This Basil Couscous Salad with a simple homemade dressing is perfect for baby showers, family get-togethers, potlucks and parties, or almost any occasion. The flavors and textures are perfectly balanced and it is super easy to throw together and double when you need to feed a crowd. Pair it with some grilled chicken or tri tip and dinner is served!
Prep Time30 minutes
Chilling Time30 minutes
Course: Side Dish
Cuisine: American
Servings: 8 servings
Author: Amy Nash

Ingredients

Salad

  • 1 1/2 cups chicken broth or water
  • 2 teaspoons olive oil
  • 1/2 teaspoon salt
  • 1 cup pearl couscous
  • 1 large head Romaine lettuce (about 12-15 cups chopped or 2 medium heads)
  • 2 cups fresh white or yellow corn cooked and cut off the cob (see note)
  • 1 cup craisins
  • 1 cup freshly grated Parmesan cheese
  • 1/2 cup pepitas

Dressing

  • 1 cup loosely packed fresh basil leaves
  • 1 cup mayonnaise
  • 3-4 green onions roughly chopped
  • 1 cup buttermilk
  • 2 Tablespoons red wine vinegar
  • Salt & pepper to taste

Instructions

  • Bring the water, olive oil, and salt to a boil in a medium saucepan. Stir in the pearl couscous, then cover with a lid and reduce the heat to low. Simmer for 8-10 minutes, stirring occasionally, until tender, then drain any excess liquid and set aside.
    1 1/2 cups chicken broth, 2 teaspoons olive oil, 1/2 teaspoon salt, 1 cup pearl couscous
  • Remove from heat and break up the couscous so it isn't too clumped together, then cool completely before using in the salad. This can be done a day or two ahead.

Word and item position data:
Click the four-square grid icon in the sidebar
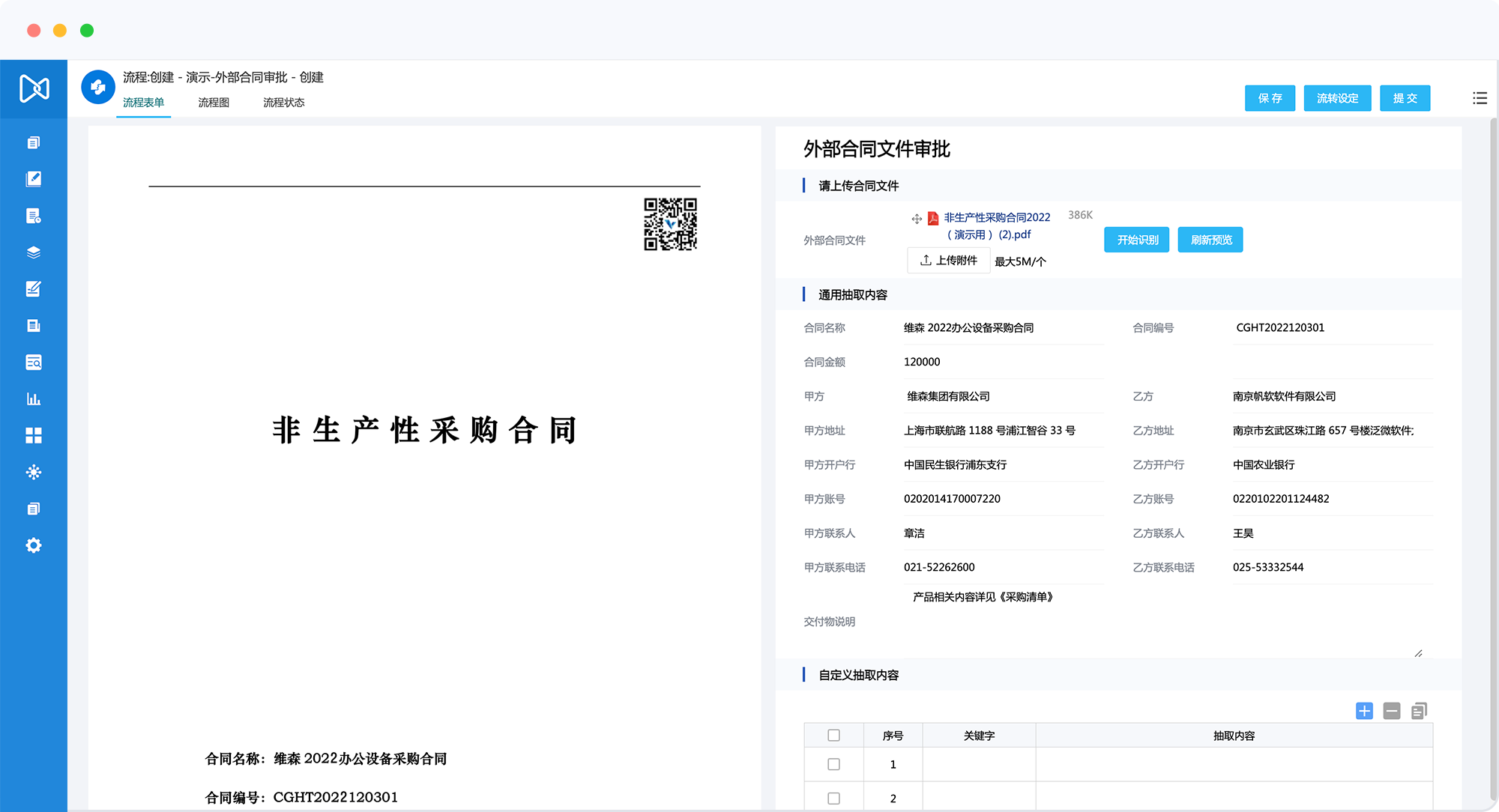The height and width of the screenshot is (812, 1499). [x=34, y=435]
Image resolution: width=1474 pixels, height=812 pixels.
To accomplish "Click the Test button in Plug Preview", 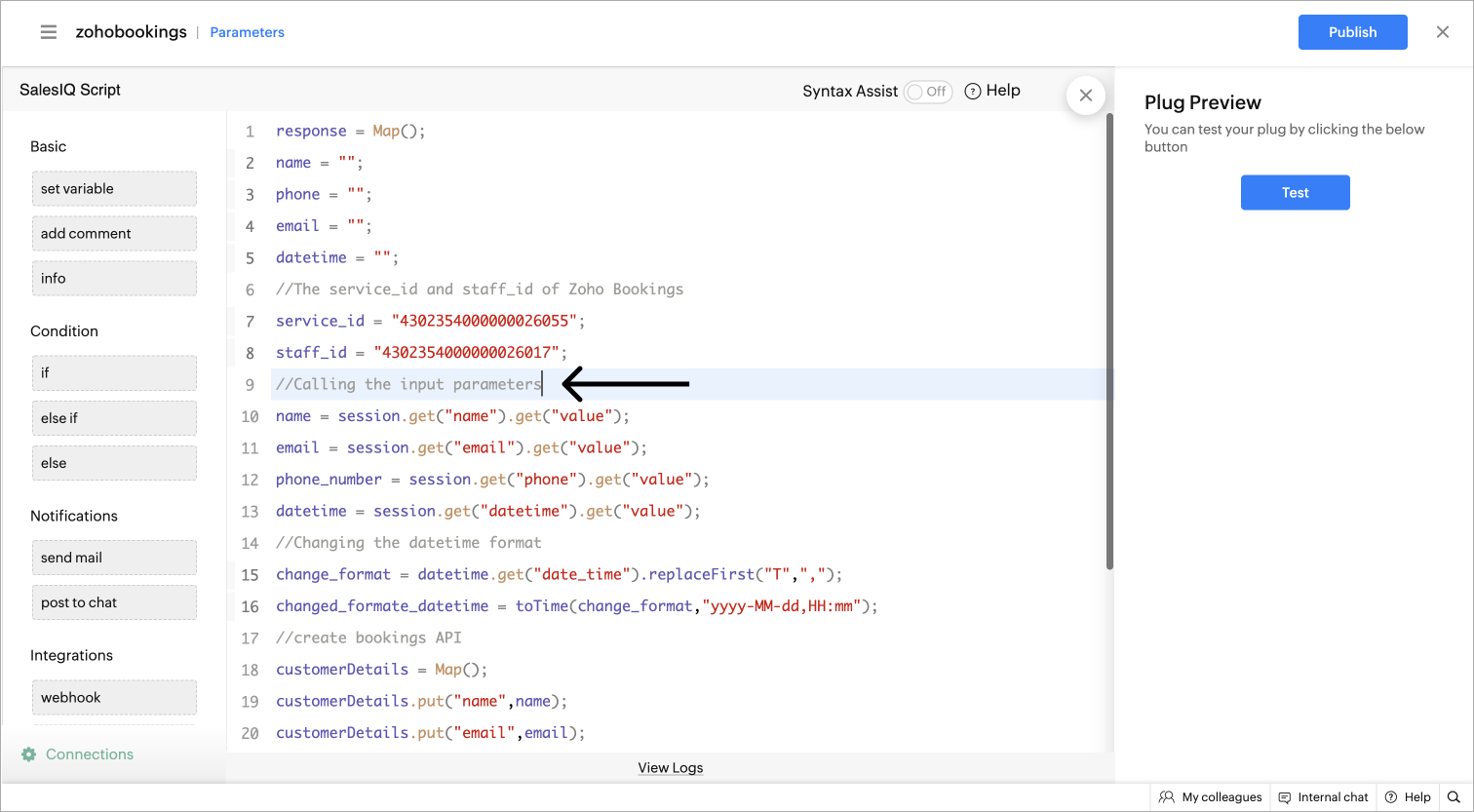I will point(1295,193).
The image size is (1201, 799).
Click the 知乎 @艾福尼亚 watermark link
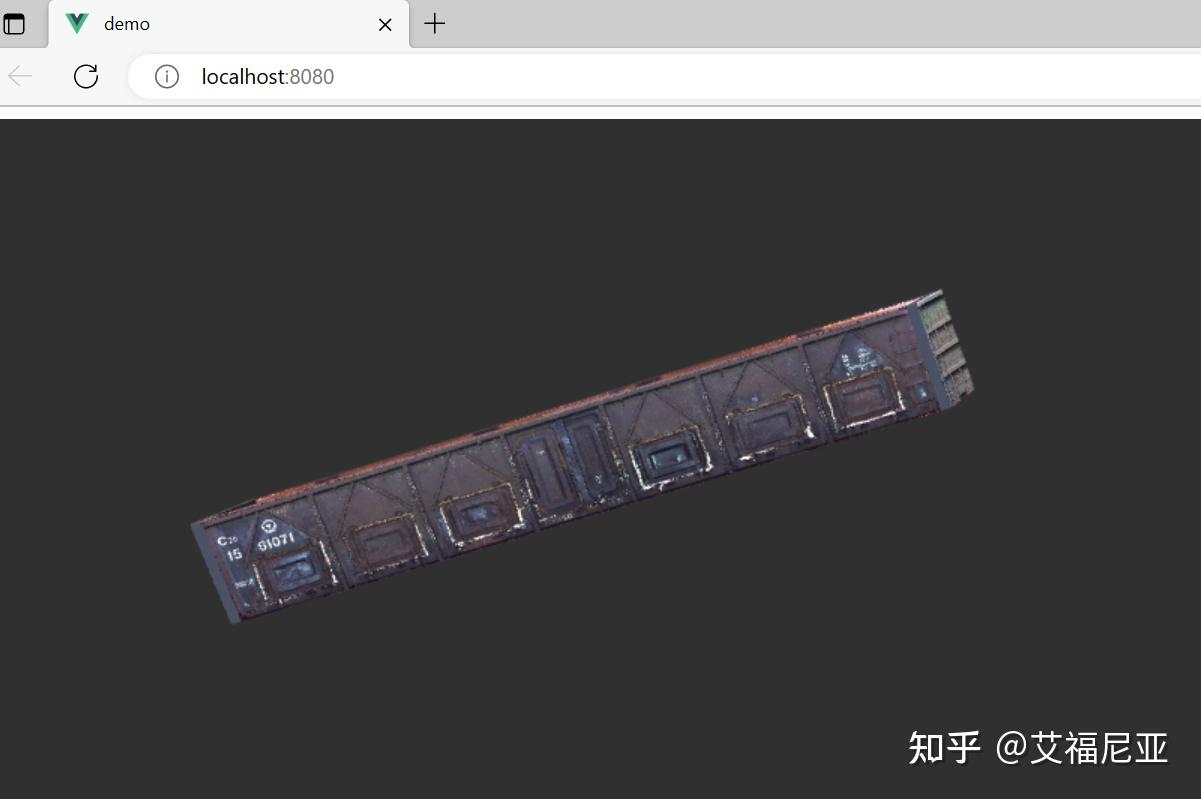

### Directives
(1) According to the couscous salad recipe, how long should the pearl couscous simmer?
(2) Write out the part of the couscous salad recipe between "Ingredients" and "cob (see note)", inclusive.

### Outputs
(1) 8-10 minutes, stirring occasionally, until tender.

(2)
Ingredients

Salad

  • 1 1/2 cups chicken broth or water
  • 2 teaspoons olive oil
  • 1/2 teaspoon salt
  • 1 cup pearl couscous
  • 1 large head Romaine lettuce (about 12-15 cups chopped or 2 medium heads)
  • 2 cups fresh white or yellow corn cooked and cut off the cob (see note)